Os Infiltrados, ao contrário de Gangues e O Aviador, não tem a pretensão de "reconstituir um capítulo importante da América" e ser aceito como cinemão. Quer, sim, contar uma boa história que envolva, eletrize e instigue o espectador a se manter na ponta da cadeira, tenso e ansioso por descobrir o desfecho da trama. Esses objetivos, aparentemente modestos mas difíceis de serem alcançados, são plenamente atingidos. E com louvor.

Como em Os Bons Companheiros, o novo filme de Scorsese também parte da subversão de um menino que sonha com a ascensão social e o sucesso tão pregados pelo chamado sonho americano. Colin (personagem vivido na idade adulta por Matt Damon) é um garoto de classe média baixa, de ascendência irlandesa, que um dia cai nas graças de um dos maiores gangsteres de Boston, o maquiavélico Costello (Jack Nicholson, em atuação memorável). O mafioso o prepara, desde a adolescência, para que se torne um policial e, assim, possa atuar como agente infiltrado em nome do crime organizado. Um golpe de mestre, enfim.

A trajetória de Colin coincide, no entanto, com a insólita rota trilhada por outro personagem-chave do enredo. Billy (Leonardo DiCaprio, novo ator-fetiche de Scorsese), também descendente de irlandeses, tenta fazer o caminho inverso. Oriundo de uma família de bandidos e malfeitores, alguns ligados ao próprio Costello, o jovem deseja ingressar na polícia para limpar o nome da família, sobretudo de seu pai, um homem que jamais quis se envolver com negócios escusos, mas foi sempre discriminado por ser honesto.

Acontece que, enquanto Colin parece ser um tira acima de qualquer suspeita, Billy carrega o estigma de seu clã e desperta a desconfiança de seus superiores, que o submetem a uma prova de fogo: fazer-se passar por criminoso, ficar um tempo na cadeia, para depois tentar um lugar na gangue de Costello, com o objetivo de prendê-lo de uma vez por todas.

Duas faces de um mesmo espelho – no caso, a classe operária e imigrante da região ao sul de Boston –, tanto Colin quanto Billy estão à serviço de uma trama exemplar dentro da obra complexa de Scorsese.

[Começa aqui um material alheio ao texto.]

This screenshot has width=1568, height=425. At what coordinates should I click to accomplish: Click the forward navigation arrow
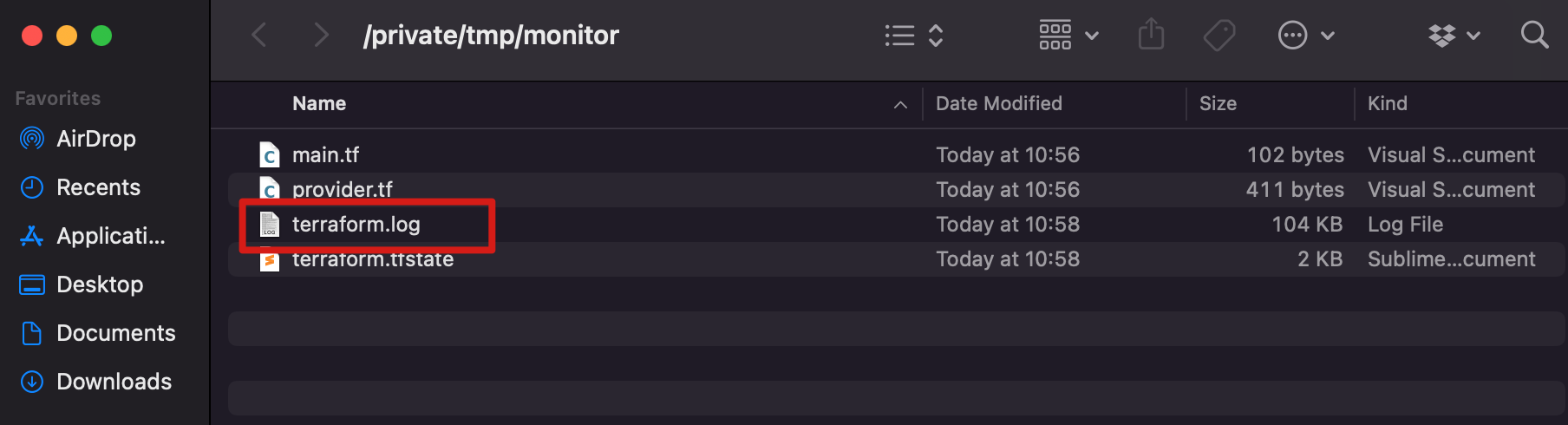(x=321, y=36)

O diretor de obras-primas como Taxi Driver e Touro Indomável volta a lidar com o universo da crise da masculinidade, dentro do qual os personagens, todos muito frágeis emocionalmente e sempre à beira de uma crise de identidade, fazem uso da violência como forma de resolução de conflitos e de auto-afirmação. Elementos como catolicismo (a escolha de enfocar a comunidade irlandesa não é gratuita) e os dilemas morais e éticos enfrentados pelos personagens principais são igualmente reincidentes dentro do conjunto da obra do cineasta nova-iorquino.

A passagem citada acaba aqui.